南威软件: 南威软件:关于为全资子公司新增保理融资提供担保的公告
Zheng Quan Zhi Xing· 2025-06-10 10:28
Summary of Key Points Core Viewpoint - The company plans to provide a guarantee for its wholly-owned subsidiary, Wisdom City (Quanzhou Fengze) Operation Management Co., Ltd., to secure a factoring financing limit of up to RMB 110 million from Quanzhou Fengze Commercial Factoring Co., Ltd.

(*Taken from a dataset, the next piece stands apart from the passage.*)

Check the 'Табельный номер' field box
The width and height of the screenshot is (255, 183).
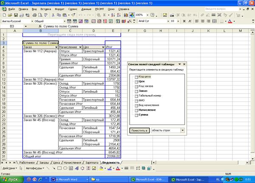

This is aimed at supporting the subsidiary's operational needs and ensuring financial stability [1][5]. Group 1: Guarantee Details - The total guarantee amount for the subsidiary is set at RMB 110 million, with an existing guarantee balance of RMB 145 million already provided by the company [1][5]. - The guarantee will be a joint liability guarantee, with no counter-guarantee in place [1][5]. - The financing limit is valid for a period of 2 years, and the actual amount will depend on the subsidiary's operational funding needs and the approval from the factoring institution [2][3]. Group 2: Internal Decision-Making Process - The total guarantee amount represents 4.66% of the company's audited net assets for the year 2024 [2][5]. - The board of directors approved the guarantee proposal unanimously on June 10, 2025, and it does not require shareholder meeting approval [2][5]. Group 3: Financial Position - As of March 31, 2025, the company's total assets were RMB 71,975.73 million, with total liabilities of RMB 22,335.86 million, including loans totaling RMB 14,500 million [4]. - The company's net assets stood at RMB 49,639.87 million, indicating a stable financial position [4]. Group 4: Necessity and Reasonableness of the Guarantee - The guarantee is deemed necessary to support the normal business development of the subsidiary, which is fully owned by the company, thereby reducing financial costs and ensuring sustainable business growth [5]. - The board believes that the subsidiary has the capacity to repay its debts, and the guarantee will not adversely affect the company's operations or shareholder interests [5]. Group 5: Cumulative External Guarantees - As of the announcement date, the total external guarantees provided by the company and its subsidiaries amounted to RMB 54,610.48 million, which is 23.14% of the company's most recent audited net assets [5]. - There are no overdue guarantees reported by the company or its subsidiaries [5].